> Problem description
The required answer is the run of lines from the one holding "热点事件 (622, 34)" to the end of the data below, copied exactly and free of pictures.
>>>>
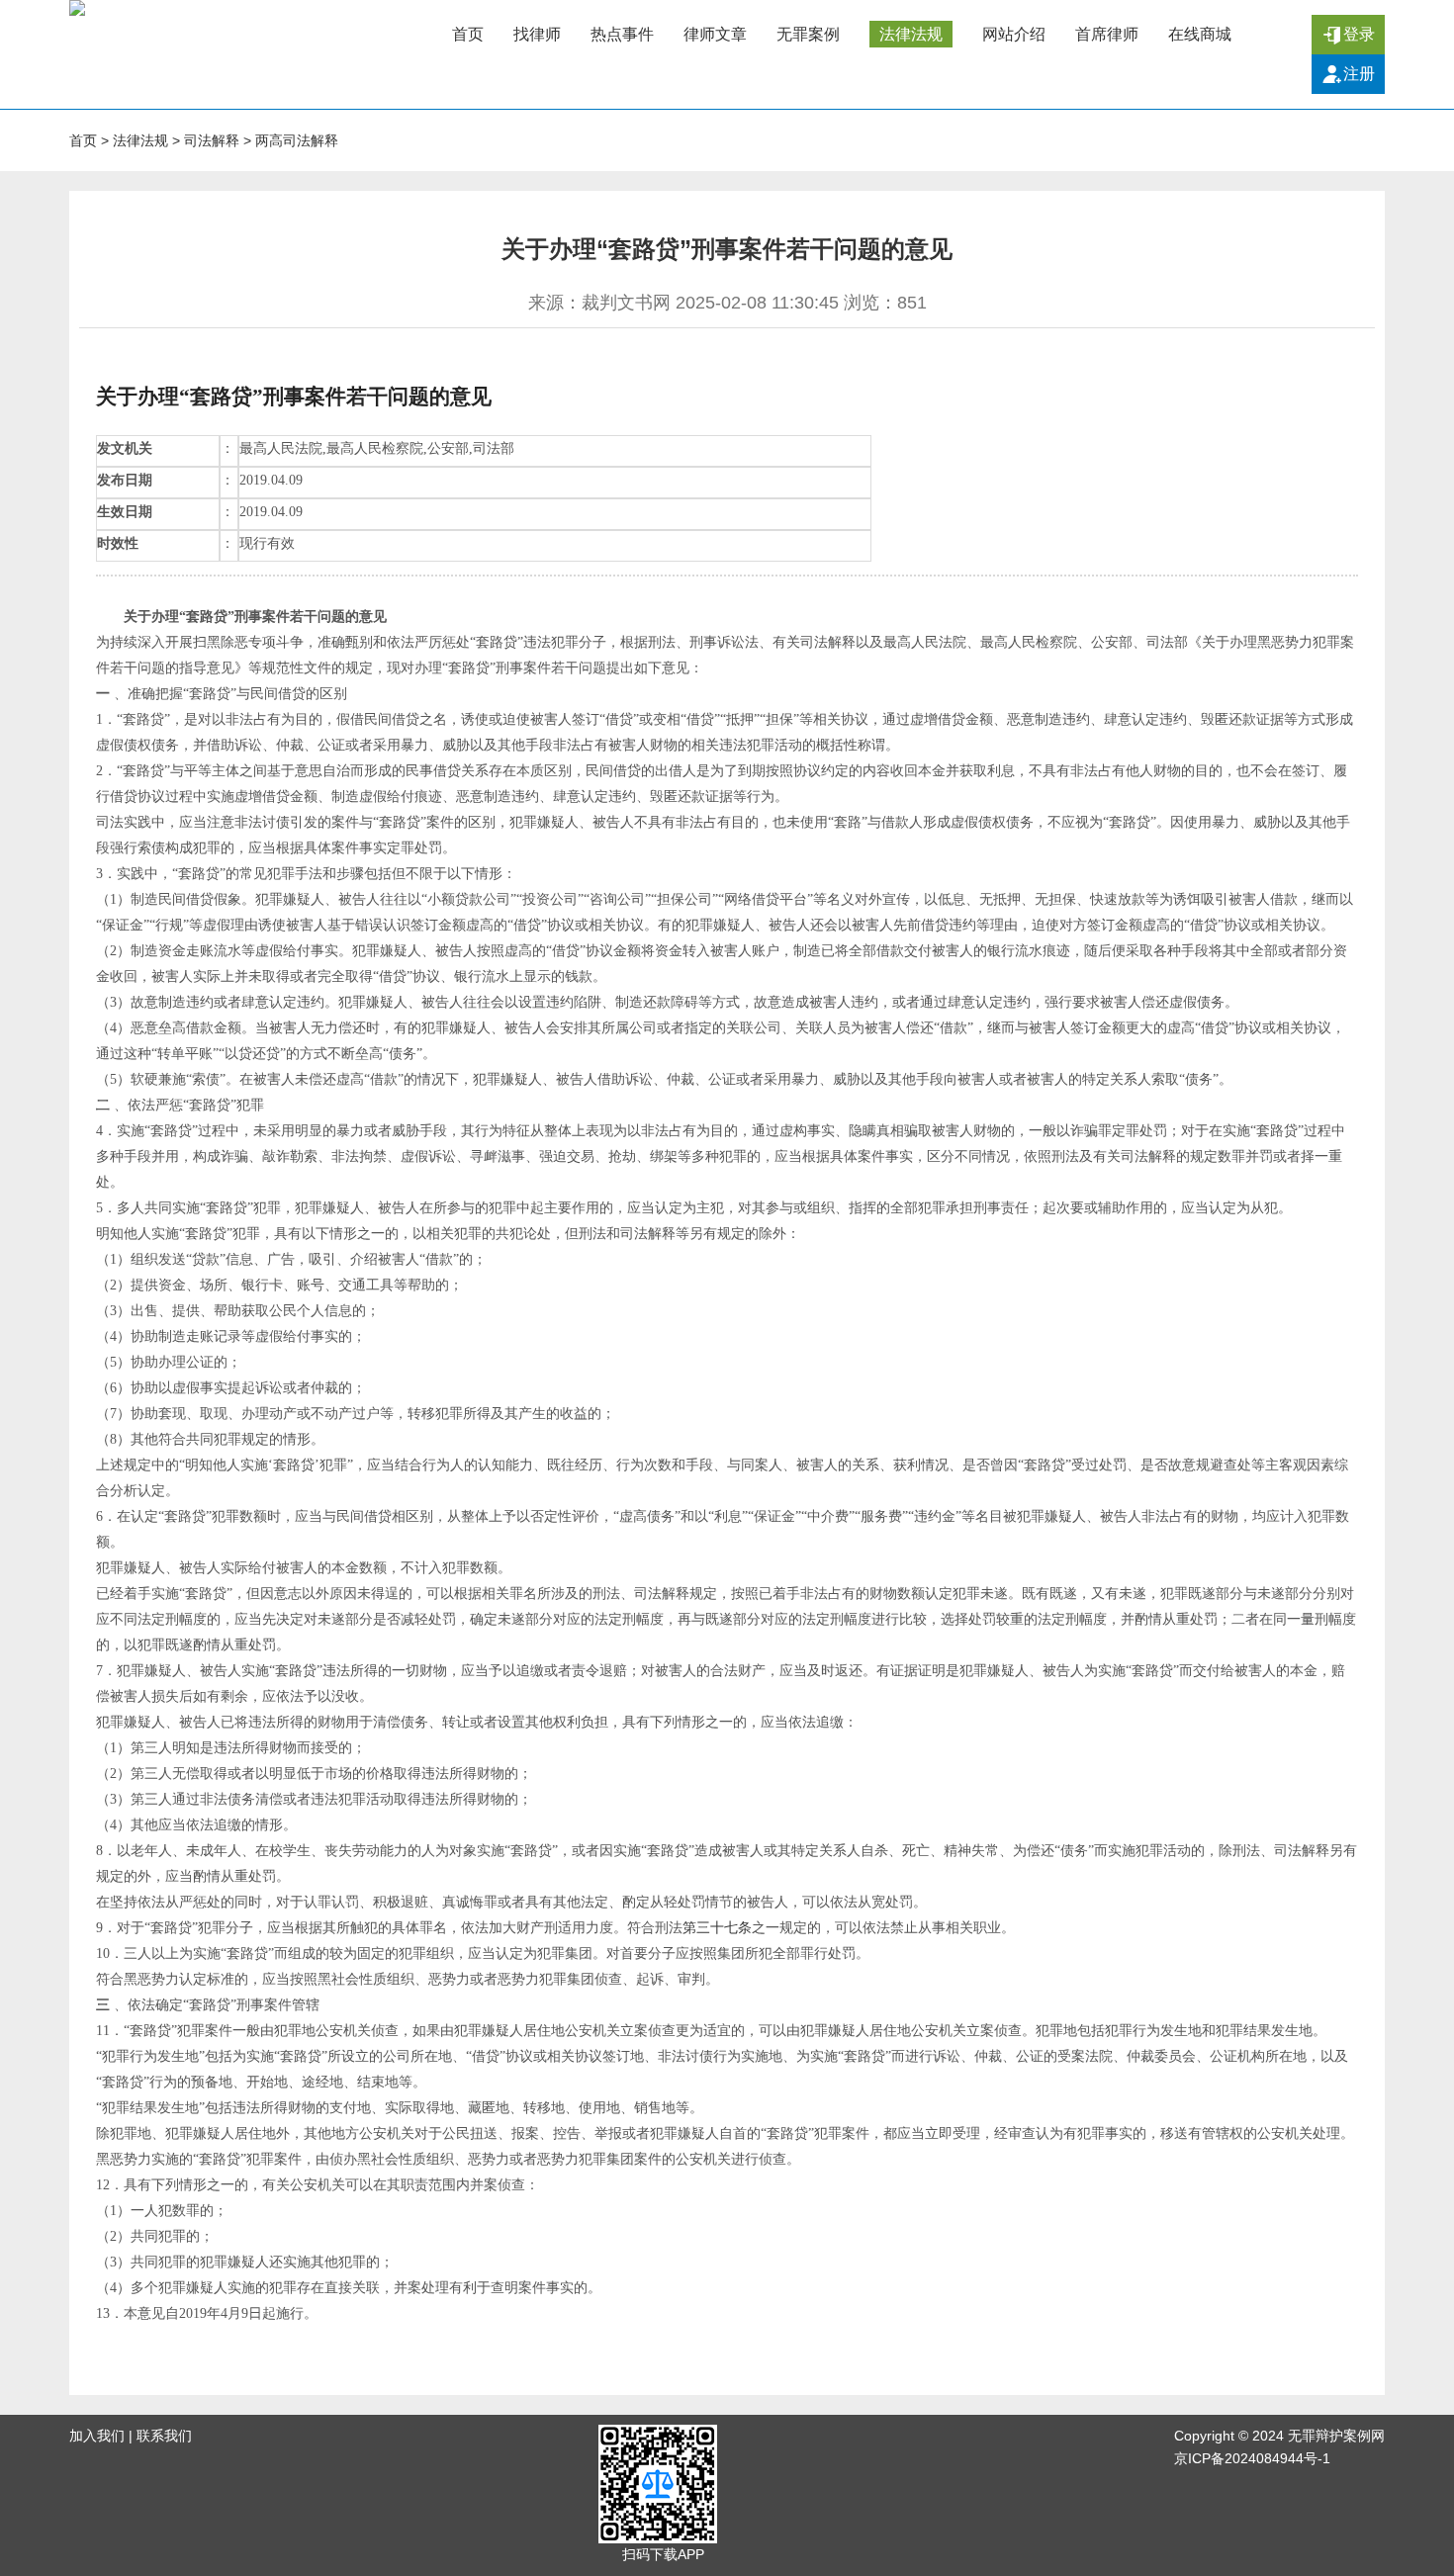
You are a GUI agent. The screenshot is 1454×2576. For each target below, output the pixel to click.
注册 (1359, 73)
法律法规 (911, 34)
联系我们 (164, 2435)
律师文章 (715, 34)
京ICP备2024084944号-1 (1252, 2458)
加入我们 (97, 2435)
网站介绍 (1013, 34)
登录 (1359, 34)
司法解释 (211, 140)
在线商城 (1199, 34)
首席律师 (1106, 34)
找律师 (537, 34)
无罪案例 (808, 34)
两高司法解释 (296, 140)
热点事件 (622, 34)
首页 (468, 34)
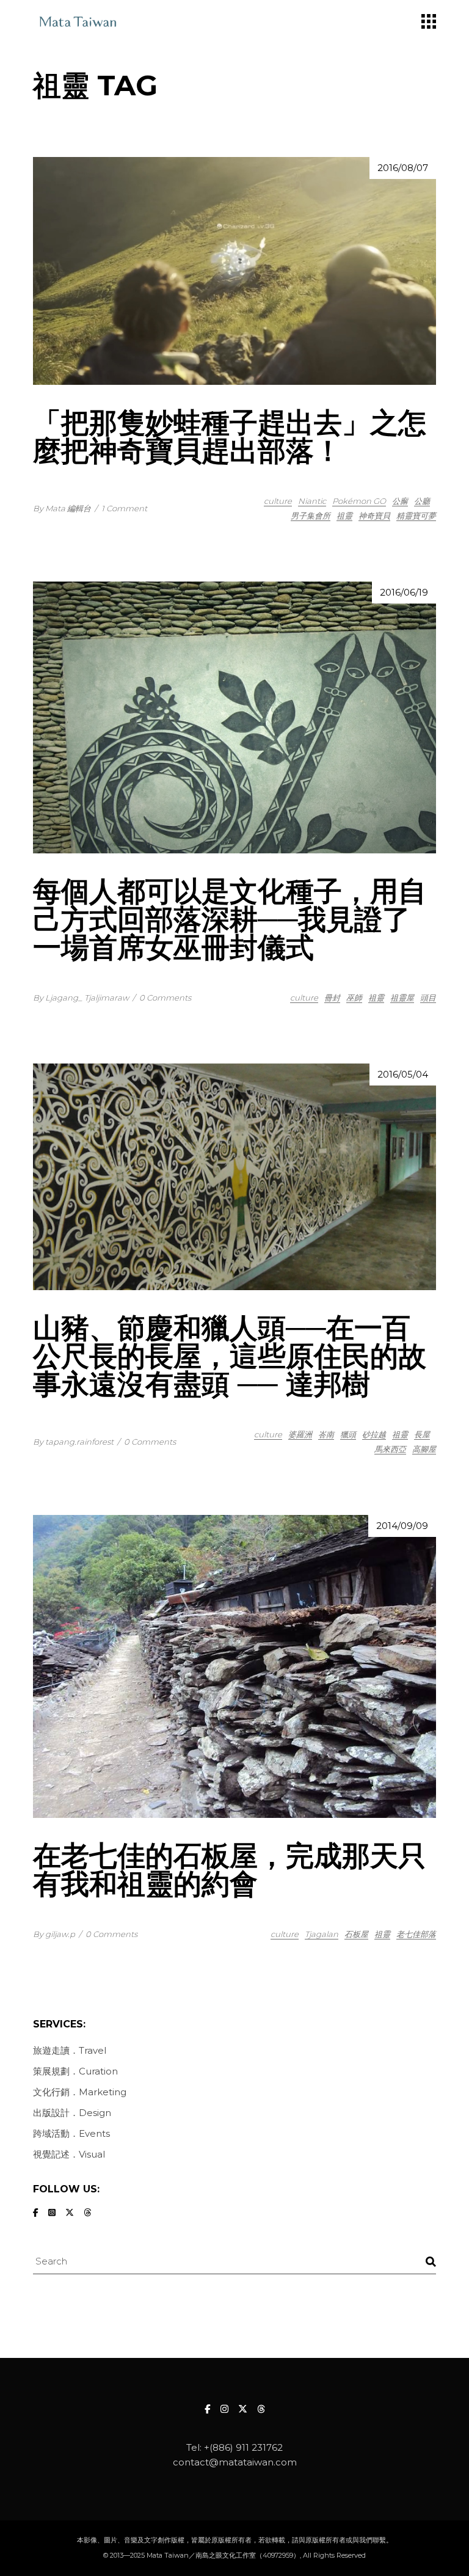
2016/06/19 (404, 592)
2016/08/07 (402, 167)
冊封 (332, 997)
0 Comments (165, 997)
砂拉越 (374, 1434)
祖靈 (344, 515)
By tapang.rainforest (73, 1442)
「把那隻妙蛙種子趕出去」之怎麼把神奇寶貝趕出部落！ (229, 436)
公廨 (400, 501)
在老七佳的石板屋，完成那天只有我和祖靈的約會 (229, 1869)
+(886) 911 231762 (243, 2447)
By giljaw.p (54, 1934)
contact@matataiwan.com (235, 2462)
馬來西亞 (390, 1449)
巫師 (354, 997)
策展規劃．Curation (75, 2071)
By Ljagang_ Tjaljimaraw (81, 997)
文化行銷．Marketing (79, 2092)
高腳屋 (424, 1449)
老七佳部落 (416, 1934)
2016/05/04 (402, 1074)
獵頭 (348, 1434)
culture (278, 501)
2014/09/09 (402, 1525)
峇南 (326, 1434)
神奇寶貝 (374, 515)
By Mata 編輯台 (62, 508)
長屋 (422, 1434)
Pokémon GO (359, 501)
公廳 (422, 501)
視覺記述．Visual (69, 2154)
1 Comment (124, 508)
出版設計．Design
<<<<
> Completed exercise
热点事件 (622, 34)
首页 (468, 34)
2016/06/19 (404, 592)
2016/08/07 (402, 167)
冊封 (332, 997)
0 Comments (165, 997)
砂拉越 (374, 1434)
祖靈 (344, 515)
By tapang.rainforest (73, 1442)
「把那隻妙蛙種子趕出去」之怎麼把神奇寶貝趕出部落！ (229, 436)
公廨 (400, 501)
在老七佳的石板屋，完成那天只有我和祖靈的約會 (229, 1869)
+(886) 911 231762 (243, 2447)
By giljaw.p (54, 1934)
contact@matataiwan.com (235, 2462)
馬來西亞 (390, 1449)
巫師 (354, 997)
策展規劃．Curation (75, 2071)
By Ljagang_ Tjaljimaraw (81, 997)
文化行銷．Marketing (79, 2092)
高腳屋 (424, 1449)
老七佳部落 (416, 1934)
2016/05/04 (402, 1074)
獵頭 (348, 1434)
culture (278, 501)
2014/09/09 (402, 1525)
峇南 (326, 1434)
神奇寶貝 (374, 515)
By Mata 編輯台 (62, 508)
長屋 (422, 1434)
Pokémon GO (359, 501)
公廳 (422, 501)
視覺記述．Visual (69, 2154)
1 Comment (124, 508)
出版設計．Design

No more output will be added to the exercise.